My feet are killing me from standing on the show floor all day.  Could use a good massage. Easy right?  Heck, you can't swing a dead cat in Vegas without hitting a massage parlor.  Surely with all these massage parlors about a guy could find someone qualified and licensed to deal with my problem.  Vegas, by the way, has more massage "therapists" per capita than anywhere else in the world.  Every strip mall on every corner boasts at least one fine upstanding massage establishment.  Why between the convention center and my hotel, a drive of less than two miles, I counted 17, and that's just by casual observation.   As an aside, the Coalition of Asian Chambers of Commerce send a hearty thank you to the fine people of Las Vegas for single handedly finding a source of employment for half the expat female population of from Jakarta, Bangkok, Kuala Lumpur, and Ho Chi Mihn City.  Matter of fact, I'm not sure you can own an establishment if you're not of Asian lineage or at least put the word Asian somewhere on the marquee, but I digress.  Relax people.  I did not seek remedy from my podiatry predicament in any such place.  I choose life thank you.

This morning I saw three what I'll term "orthodox" Jews, with the black suits and shoes, yamakas, curly-ques hanging from their temples, white linen sashes with tassels around their wastes, playing the slots.  I keep waiting to see a southern Baptist and Mormon whooping it up at the no limit poker table swilling Jack black label and then I will have officially seen everything.

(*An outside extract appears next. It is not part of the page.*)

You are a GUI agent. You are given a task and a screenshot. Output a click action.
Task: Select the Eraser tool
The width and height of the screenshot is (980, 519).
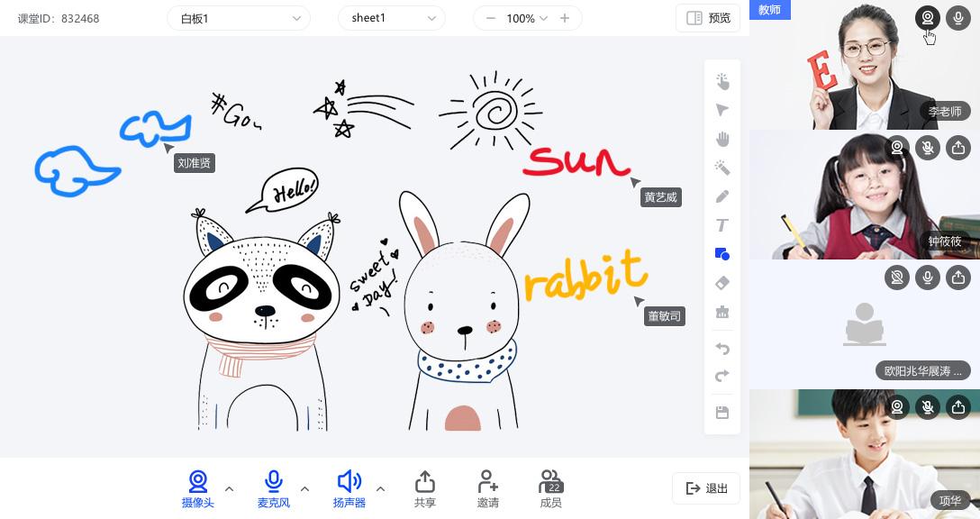click(722, 283)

Did I tell you there's half naked vampire chicks at our hotel?  Not even kidding. Saturday can't come soon enough gentle readers.


1 comment:

Bev H said...

Oh my. We may be headed to Vegas in March for a business trip - a location, mind you, which I have successfully avoided like the plague for my entire life. Anyway, I just KNEW I didn't feel right about breaking out my vampire chick get-up. Now I'm going to have to buy something new...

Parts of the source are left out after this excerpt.